= Requirement =
Which lines run from the line with "March 2026 (278, 1145)" through the line with "Bryan Watson &" in the entries below? Print them exactly, both ends included, and nothing more.

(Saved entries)
+ + + +
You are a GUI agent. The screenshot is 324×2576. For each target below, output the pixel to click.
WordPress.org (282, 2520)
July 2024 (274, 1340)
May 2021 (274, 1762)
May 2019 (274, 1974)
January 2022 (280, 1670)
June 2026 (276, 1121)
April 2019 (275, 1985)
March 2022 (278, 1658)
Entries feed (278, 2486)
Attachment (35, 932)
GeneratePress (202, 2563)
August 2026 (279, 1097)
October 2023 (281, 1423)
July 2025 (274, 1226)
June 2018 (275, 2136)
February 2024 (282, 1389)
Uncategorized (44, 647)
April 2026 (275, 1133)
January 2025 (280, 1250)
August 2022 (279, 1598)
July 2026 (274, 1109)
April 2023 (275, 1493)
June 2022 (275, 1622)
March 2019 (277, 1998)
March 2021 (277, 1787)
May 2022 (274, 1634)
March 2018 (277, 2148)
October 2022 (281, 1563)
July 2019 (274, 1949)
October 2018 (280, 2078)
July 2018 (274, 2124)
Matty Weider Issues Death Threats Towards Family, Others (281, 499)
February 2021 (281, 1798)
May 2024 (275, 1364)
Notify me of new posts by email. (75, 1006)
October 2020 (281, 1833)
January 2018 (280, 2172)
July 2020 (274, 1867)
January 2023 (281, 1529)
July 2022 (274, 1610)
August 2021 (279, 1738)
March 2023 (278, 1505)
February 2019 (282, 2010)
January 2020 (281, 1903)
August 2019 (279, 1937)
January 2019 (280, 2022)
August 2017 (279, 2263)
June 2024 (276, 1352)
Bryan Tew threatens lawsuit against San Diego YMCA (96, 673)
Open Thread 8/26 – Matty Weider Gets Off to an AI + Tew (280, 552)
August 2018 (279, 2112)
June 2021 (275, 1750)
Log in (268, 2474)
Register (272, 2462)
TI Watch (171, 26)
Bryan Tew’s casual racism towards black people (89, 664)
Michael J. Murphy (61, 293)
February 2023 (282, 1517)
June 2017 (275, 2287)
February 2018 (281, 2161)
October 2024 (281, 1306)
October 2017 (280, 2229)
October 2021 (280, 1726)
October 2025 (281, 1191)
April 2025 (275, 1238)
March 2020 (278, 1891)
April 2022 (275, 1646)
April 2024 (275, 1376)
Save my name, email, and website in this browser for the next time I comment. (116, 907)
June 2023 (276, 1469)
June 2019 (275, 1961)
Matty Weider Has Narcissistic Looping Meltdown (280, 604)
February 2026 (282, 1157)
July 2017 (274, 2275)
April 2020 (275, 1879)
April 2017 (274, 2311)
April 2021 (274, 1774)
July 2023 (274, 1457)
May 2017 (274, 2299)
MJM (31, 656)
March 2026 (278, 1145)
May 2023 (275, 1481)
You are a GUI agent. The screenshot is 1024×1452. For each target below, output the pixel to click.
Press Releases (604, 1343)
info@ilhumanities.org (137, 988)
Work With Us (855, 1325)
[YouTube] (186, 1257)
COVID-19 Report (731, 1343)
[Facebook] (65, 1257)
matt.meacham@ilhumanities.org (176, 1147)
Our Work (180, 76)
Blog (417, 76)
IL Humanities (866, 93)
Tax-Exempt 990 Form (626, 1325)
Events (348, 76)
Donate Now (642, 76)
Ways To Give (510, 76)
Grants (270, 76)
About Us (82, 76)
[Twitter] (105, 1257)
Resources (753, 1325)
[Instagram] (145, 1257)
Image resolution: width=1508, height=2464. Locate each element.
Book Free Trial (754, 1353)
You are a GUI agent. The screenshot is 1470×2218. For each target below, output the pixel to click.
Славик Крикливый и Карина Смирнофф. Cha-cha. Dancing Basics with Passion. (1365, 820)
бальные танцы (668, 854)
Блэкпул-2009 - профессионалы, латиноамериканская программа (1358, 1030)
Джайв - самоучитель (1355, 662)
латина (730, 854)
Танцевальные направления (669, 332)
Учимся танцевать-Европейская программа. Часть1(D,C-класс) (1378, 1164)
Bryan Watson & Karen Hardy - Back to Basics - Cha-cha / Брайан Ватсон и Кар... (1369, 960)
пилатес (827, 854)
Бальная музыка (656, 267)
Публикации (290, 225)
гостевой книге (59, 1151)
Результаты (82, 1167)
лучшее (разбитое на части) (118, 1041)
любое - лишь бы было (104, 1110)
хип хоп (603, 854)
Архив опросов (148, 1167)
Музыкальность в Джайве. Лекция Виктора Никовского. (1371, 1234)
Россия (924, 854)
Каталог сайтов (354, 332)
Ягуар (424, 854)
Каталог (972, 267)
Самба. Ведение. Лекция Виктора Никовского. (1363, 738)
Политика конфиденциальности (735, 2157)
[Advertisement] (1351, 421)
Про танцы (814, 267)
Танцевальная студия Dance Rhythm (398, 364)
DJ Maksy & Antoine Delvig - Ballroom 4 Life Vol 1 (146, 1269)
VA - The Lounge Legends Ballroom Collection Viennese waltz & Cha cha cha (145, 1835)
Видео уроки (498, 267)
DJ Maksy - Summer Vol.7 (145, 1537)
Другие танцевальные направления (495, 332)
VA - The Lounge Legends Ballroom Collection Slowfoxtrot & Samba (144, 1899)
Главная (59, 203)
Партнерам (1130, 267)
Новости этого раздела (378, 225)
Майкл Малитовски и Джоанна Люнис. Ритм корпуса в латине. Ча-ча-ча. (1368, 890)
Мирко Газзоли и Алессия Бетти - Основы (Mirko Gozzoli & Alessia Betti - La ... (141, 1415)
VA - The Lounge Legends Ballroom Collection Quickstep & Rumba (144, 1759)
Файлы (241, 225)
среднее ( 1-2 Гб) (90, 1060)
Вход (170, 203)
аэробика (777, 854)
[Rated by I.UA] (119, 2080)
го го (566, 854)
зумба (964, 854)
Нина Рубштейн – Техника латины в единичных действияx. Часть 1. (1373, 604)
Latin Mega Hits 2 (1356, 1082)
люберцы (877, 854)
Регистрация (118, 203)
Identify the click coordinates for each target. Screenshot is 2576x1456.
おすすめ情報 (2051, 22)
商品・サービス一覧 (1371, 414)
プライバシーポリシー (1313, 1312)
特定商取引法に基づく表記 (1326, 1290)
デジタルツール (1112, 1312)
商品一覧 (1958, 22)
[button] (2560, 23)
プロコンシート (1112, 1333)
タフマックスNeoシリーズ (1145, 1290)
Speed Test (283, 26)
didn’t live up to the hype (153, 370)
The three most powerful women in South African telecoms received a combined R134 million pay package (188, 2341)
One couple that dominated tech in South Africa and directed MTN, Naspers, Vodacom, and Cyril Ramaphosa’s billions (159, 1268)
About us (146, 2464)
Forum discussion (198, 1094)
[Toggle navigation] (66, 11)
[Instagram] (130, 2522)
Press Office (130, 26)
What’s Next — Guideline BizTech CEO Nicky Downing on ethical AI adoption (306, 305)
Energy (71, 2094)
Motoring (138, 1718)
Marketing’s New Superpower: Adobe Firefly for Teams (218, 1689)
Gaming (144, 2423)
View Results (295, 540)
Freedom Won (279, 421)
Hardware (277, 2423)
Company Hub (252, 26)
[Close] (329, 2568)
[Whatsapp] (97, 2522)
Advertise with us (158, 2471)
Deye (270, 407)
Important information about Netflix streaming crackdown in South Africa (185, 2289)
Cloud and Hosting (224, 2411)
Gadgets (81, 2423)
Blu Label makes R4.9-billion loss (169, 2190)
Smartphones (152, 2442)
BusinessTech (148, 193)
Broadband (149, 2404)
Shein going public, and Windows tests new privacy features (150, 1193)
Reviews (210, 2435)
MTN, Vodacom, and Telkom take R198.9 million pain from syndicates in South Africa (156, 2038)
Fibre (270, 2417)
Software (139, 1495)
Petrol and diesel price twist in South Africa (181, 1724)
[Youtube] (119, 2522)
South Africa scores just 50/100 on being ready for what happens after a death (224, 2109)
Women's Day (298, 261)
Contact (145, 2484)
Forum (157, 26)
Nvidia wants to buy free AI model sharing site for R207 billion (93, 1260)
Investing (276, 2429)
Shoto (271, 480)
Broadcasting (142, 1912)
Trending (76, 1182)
+ + + +
= Problem solution =
March 2026 (278, 1145)
May 2023 (275, 1481)
You are a GUI agent. The screenshot is 1024×1452. For each target below, output the pixel to click.
Press Releases (604, 1343)
info@ilhumanities.org (137, 988)
Work With Us (855, 1325)
[YouTube] (186, 1257)
COVID-19 Report (731, 1343)
[Facebook] (65, 1257)
matt.meacham@ilhumanities.org (176, 1147)
Our Work (180, 76)
Blog (417, 76)
IL Humanities (866, 93)
Tax-Exempt 990 Form (626, 1325)
Events (348, 76)
Donate Now (642, 76)
Ways To Give (510, 76)
Grants (270, 76)
About Us (82, 76)
[Twitter] (105, 1257)
Resources (753, 1325)
[Instagram] (145, 1257)
Image resolution: width=1508, height=2464. Locate each element.
Book Free Trial (754, 1353)
You are a GUI agent. The screenshot is 1470×2218. For each target below, output the pixel to click.
Славик Крикливый и Карина Смирнофф. Cha-cha. Dancing Basics with Passion. (1365, 820)
бальные танцы (668, 854)
Блэкпул-2009 - профессионалы, латиноамериканская программа (1358, 1030)
Джайв - самоучитель (1355, 662)
латина (730, 854)
Танцевальные направления (669, 332)
Учимся танцевать-Европейская программа. Часть1(D,C-класс) (1378, 1164)
Bryan Watson & Karen Hardy - Back to Basics - Cha-cha / Брайан Ватсон и Кар... (1369, 960)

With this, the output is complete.